Laminar Tube Flocculator
Ian Tse's M.S. Thesis on Fluid shear influences on hydraulic flocculation systems characterized using a newly developed method for quantitative analysis of flocculation performance
Site Map
- Tube Flocculator Past Research and Experimentation
- Tube Floc Settling Data Analysis
- New Setup for Spring 2008
- Miscellaneous
Objective and Motivations
Introduction
In the flocculation process, suspended particles collide with each other to coagulate and transform into larger flocs, with the help of a coagulant, The goal of any flocculation process is to transform suspended colloidal particles into flocs that can be removed by sedimentation. The design of sedimentation tanks is dictated by the To improve the performance of flocculators, we need to research how the design and operational parameters affect the aggregation and settling velocity of the flocs. Floc capture requires that the fluid residence time in a sedimentation tank or in plate or tube settlers be greater than the time required for the flocs to settle out. Therefore, one design goal of flocculators is to create flocs with sufficiently high sedimentation velocities. Unfortunately, guidelines for proper design and operation of hydraulic flocculators are incomplete. The appropriate energy dissipation rate required at different points along the flocculator that will produce the best flocs is not well understood. It is expected that high energy dissipation rates will initially enhance the collision frequency of small particles creating larger floc aggregates, however high energy dissipation rates are also likely to cause break up of large flocs.

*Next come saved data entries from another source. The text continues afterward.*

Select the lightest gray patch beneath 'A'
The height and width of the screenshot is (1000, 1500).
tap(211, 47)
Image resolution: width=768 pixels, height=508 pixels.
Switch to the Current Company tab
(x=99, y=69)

In orthokinetic flocculation, differential velocities cause flocs to collide. A percentage of these collisions result in adhesion and the further growth of flocs. It has been shown that the frequency of collisions is related to the magnitude of the energy dissipation rate present during orthokinetic flocculation. As flocs grow larger, they become more susceptible to breakup. Thus, a continuum of energy dissipation rates affects floc growth and breakup in orthokinetic flocculation. Eventually the particle size distribution can reach a pseudo-steady state during which breakup balances aggregation (Spicer & Pratsinis, 1996).

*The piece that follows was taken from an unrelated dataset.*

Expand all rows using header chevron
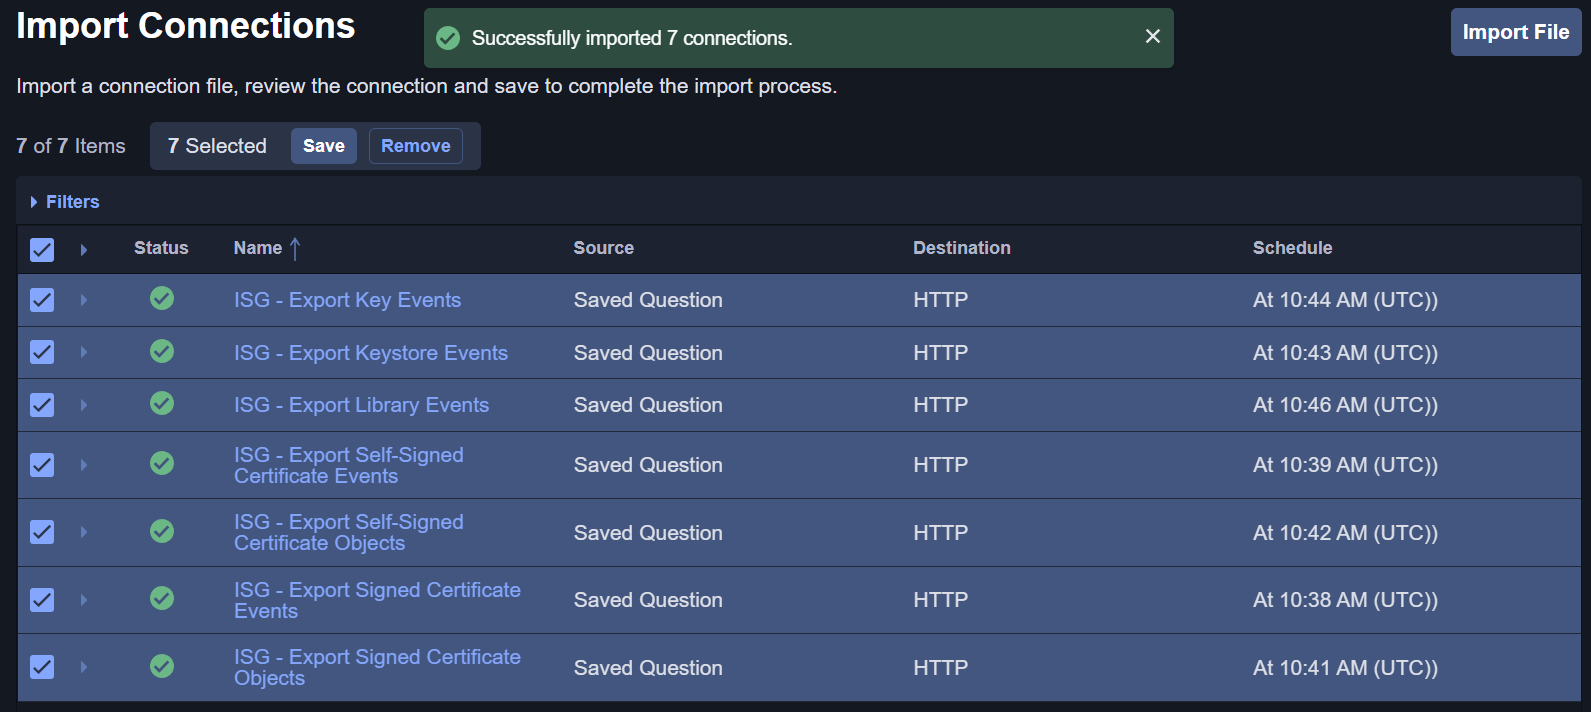 coord(84,249)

Our goal is to determine the parameters (such as optimal energy dissipation rate, hydraulic residence time, etc.) that will produce fast settling flocs that can remove the greatest percentage of the turbidity in the water.
Previous Research
Our previous research prior to Fall 2009 includes the development of FReTA and the accompanying data analysis tools that are capable of capturing the settling velocity distribution and post-sedimentation residual turbidity of a flocculent suspension. FReTA was also used to explore fluid shear and hydraulic residence time influences on hydraulic flocculator performance.

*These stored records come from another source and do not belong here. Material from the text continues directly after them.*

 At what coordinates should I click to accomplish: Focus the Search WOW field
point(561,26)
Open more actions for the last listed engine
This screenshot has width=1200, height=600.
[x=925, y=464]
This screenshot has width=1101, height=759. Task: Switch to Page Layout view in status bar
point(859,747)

Spring Semester 2008 Research Goals
The team has discussed and agreed on several important goals to focus on for the Spring semester 2008:
- Analyze the data from the Fall Semester 2007 and make solid conclusions. The team will look into further analytical tools such as Excel, MatLab, and MathCAD to handle and display the data in a better, more user friendly format. The team last semester found that the current MathCAD file is hard to use, for example if the user wants to isolate one run in a series of iterated experiments or compare certain runs to each other on the same graph.
- Develop models to describe what is happening in the flocculator. The team will use this to determine what parameters are important in regulating the flocculation process.
- Literature research to compare research, to see if previous similar experiments have been conducted, or for inspiration for further experiments or data analysis.
- Find the relationship between G and Gθ. This is the ultimate goal that the team is trying to determine, it will take a combination of data analyses, modeling, and maybe more experimentation.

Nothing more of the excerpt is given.